Description
Introduction: Macrophage Colony Stimulating Fcator (M-CSF), also known as CSF-1, can be either expressed on the cell surface as a membrane-spanning 68-86 kDa chondroitin or secreted as an 80-100 kDa glycoprotein or 130-160 kDa chondroitin sulfate-containing proteoglycan. The biologically active forms of M-CSF are dimeric. The following tissues are known producers of M-CSF: submaxillary gland, lung, spleen, kidney, lymph nodes, brain, liver, testis, ovary, and some human tumors.
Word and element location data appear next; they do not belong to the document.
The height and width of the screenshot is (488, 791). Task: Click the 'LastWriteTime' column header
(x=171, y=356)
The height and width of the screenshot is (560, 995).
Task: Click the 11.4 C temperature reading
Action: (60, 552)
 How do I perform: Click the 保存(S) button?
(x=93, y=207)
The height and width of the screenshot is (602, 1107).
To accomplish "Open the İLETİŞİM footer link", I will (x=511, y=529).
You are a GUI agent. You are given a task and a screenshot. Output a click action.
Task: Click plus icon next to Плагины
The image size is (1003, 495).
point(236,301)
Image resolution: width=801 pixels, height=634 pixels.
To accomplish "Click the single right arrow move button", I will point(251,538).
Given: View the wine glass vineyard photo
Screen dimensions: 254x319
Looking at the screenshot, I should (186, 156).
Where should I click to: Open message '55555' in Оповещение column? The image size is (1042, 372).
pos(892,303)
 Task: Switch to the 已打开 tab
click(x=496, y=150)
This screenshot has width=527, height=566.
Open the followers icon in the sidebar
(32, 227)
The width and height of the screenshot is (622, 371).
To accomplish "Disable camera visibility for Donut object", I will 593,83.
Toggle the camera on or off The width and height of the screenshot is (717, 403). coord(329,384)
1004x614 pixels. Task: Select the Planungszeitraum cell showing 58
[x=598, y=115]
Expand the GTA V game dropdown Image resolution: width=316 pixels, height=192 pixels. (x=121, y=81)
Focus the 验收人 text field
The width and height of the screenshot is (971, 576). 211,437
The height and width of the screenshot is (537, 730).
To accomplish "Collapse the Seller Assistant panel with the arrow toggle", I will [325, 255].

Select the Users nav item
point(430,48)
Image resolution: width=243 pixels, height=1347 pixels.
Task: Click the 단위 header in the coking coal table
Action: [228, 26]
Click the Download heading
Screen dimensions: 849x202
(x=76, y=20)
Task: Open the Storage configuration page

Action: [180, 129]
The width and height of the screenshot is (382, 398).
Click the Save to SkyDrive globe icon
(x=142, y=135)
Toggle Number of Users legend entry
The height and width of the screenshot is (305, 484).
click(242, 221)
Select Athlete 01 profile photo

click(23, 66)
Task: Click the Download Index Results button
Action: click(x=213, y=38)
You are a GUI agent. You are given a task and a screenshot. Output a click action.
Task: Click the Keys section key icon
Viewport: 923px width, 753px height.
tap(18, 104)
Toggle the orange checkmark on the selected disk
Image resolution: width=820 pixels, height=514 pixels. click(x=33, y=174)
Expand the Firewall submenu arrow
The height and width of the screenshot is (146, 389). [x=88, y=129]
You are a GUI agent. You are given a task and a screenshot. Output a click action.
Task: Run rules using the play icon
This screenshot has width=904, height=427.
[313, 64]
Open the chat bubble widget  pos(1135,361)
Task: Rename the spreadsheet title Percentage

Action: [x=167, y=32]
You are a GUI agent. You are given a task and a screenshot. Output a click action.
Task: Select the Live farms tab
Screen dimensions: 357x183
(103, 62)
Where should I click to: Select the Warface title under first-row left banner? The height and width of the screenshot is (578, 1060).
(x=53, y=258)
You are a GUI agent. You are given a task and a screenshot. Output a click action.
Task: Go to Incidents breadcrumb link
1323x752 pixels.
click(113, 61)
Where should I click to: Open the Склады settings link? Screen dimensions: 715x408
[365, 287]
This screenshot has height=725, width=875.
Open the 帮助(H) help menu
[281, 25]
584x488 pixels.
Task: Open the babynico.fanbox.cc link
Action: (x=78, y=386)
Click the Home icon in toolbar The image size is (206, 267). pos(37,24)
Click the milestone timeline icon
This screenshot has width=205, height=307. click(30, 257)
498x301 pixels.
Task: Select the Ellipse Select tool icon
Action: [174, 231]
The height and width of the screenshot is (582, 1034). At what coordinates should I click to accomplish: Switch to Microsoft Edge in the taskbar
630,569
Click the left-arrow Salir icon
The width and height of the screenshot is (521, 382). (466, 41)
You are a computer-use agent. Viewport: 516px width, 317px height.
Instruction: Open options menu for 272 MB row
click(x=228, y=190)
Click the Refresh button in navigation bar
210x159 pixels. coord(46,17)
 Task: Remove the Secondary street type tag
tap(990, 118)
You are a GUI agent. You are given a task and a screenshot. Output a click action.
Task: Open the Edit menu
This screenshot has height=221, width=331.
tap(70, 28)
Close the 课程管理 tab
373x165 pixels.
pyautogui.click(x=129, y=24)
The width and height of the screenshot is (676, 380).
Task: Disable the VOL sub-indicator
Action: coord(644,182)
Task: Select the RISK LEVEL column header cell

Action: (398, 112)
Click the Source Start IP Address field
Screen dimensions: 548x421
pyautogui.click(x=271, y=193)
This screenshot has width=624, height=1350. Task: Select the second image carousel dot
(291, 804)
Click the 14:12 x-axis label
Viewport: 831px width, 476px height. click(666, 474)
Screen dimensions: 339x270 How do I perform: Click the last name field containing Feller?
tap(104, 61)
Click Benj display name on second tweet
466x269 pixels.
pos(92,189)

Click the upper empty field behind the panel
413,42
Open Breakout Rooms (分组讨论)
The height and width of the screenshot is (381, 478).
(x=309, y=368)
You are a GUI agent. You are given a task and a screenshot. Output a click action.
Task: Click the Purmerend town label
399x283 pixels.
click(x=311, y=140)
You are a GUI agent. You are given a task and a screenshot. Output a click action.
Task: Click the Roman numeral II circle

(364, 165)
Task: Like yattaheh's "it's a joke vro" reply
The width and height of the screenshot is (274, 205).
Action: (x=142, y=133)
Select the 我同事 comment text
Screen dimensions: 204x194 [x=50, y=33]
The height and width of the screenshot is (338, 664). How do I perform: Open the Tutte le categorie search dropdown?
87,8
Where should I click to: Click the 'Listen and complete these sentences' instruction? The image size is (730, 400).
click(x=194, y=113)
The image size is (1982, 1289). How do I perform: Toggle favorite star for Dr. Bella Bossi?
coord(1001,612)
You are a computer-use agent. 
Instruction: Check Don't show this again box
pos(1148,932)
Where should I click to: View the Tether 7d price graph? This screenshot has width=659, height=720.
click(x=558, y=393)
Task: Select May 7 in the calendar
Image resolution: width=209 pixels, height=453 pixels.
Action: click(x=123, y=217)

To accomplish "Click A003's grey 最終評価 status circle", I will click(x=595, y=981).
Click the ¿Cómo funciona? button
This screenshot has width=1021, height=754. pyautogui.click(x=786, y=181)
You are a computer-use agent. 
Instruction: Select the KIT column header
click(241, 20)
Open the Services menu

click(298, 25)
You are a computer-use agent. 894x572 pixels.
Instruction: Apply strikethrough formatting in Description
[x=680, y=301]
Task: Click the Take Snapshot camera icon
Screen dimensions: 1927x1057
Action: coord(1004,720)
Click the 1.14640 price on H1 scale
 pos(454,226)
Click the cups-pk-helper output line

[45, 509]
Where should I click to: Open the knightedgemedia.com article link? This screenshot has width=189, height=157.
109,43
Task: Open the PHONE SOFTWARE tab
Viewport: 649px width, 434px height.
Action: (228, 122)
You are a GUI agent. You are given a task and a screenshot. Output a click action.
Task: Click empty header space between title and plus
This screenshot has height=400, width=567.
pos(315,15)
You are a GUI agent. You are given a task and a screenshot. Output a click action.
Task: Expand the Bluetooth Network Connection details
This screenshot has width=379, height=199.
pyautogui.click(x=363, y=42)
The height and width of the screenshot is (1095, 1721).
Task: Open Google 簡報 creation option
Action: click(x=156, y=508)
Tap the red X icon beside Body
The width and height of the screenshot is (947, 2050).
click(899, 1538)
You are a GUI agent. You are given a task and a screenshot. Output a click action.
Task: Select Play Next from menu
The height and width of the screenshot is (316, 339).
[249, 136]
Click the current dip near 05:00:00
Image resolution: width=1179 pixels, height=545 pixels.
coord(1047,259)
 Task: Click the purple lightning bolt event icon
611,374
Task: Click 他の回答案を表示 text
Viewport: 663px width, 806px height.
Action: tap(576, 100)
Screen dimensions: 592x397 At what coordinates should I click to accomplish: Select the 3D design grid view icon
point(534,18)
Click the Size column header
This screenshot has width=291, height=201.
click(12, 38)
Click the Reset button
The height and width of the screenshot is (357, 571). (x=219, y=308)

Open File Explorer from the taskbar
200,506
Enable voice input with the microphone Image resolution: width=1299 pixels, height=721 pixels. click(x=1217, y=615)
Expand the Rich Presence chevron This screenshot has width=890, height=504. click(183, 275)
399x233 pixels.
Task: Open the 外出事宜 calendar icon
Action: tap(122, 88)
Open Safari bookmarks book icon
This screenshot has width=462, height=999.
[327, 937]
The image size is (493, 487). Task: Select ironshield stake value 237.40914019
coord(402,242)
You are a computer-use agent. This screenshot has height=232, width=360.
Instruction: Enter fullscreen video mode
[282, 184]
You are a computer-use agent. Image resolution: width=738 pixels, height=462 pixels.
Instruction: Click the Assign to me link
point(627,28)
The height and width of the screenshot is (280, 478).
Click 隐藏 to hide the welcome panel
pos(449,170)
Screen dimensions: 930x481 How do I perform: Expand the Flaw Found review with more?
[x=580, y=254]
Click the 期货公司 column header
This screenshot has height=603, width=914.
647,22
M-CSF can be synthesized in most cell types including fibroblasts, endothelial cells, bone marrow stromal cells, osteoblasts, thymic epithelial cells, keratinocytes, astrocytes, myoblasts, mesothelial cells, liver parenchymal cells, thyrocytes, and adipocytes. The primary biological activities of M-CSF are related to the survival, proliferation, and differentiation of mononuclear phagocytes. Many conditions are accompanied by elevated M-CSF levels, such as pregnancy, neoplastic disorders of hematopoietic and reproductive systems, pre-edampsia, chemotherapy with and without autologous bone marrow transplantation, infection, liver disease, hepatic injury, hemophagocytic syndrome, thalassemia, amyloidosis, ischemic heart disease, ovarian cancer, endometrial cancer, breast cancer, and amyloidosis.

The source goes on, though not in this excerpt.